Copying rule for the data below: take the line containing "Task: Click the sender name Dieter" and every line after it to the end, exactly, and drop all pictures.

[Records from a dataset]
□ □ □ □ □

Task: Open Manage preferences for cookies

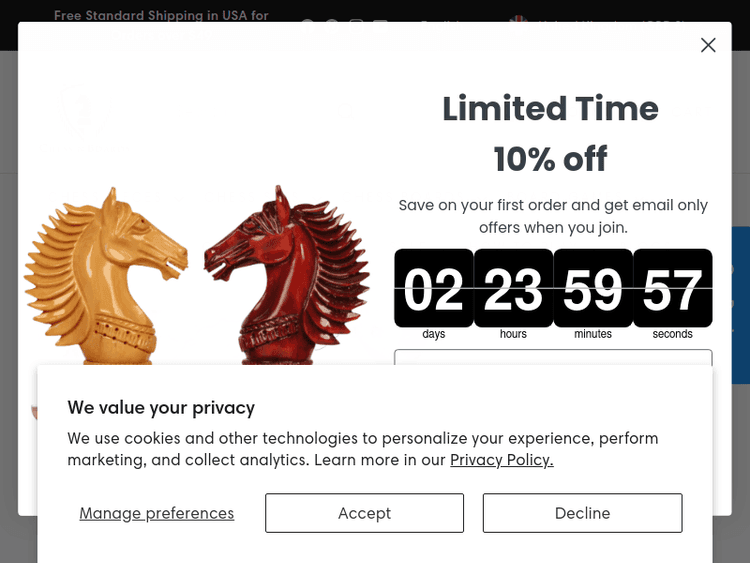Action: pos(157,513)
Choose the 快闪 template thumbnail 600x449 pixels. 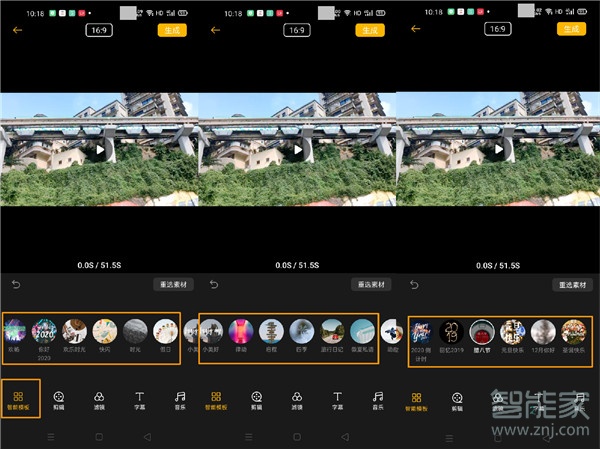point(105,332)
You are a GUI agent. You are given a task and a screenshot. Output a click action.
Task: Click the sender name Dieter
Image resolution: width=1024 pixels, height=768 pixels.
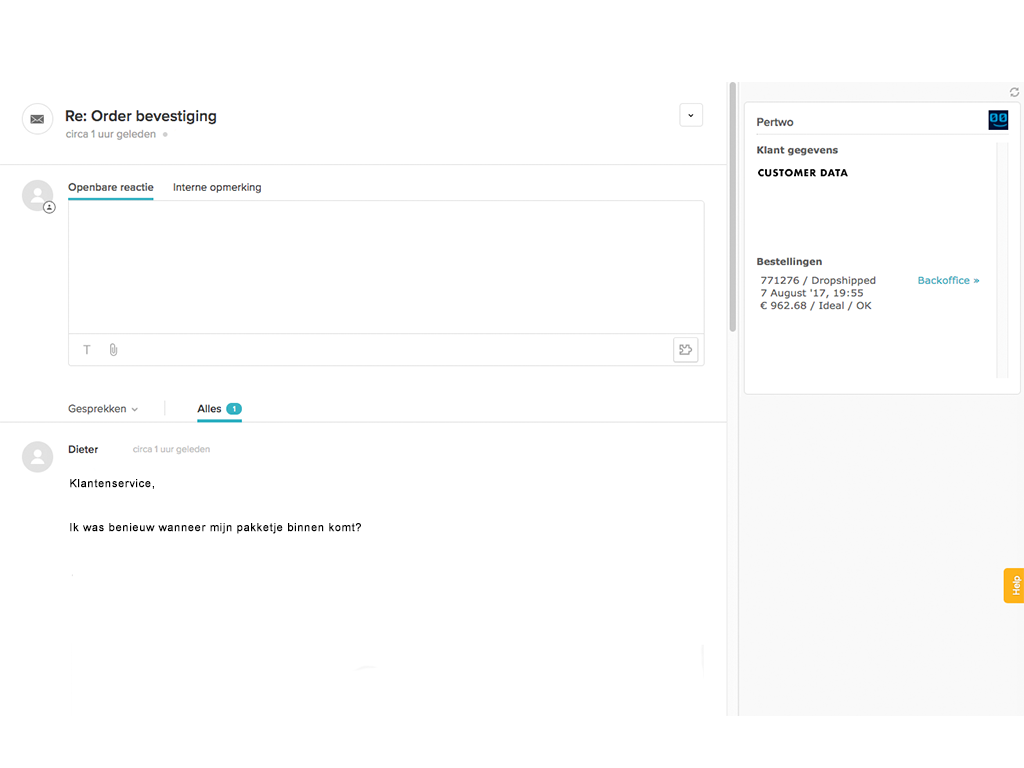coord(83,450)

□ □ □ □ □

→ **Exercise solution**
Task: Click the sender name Dieter
Image resolution: width=1024 pixels, height=768 pixels.
coord(83,450)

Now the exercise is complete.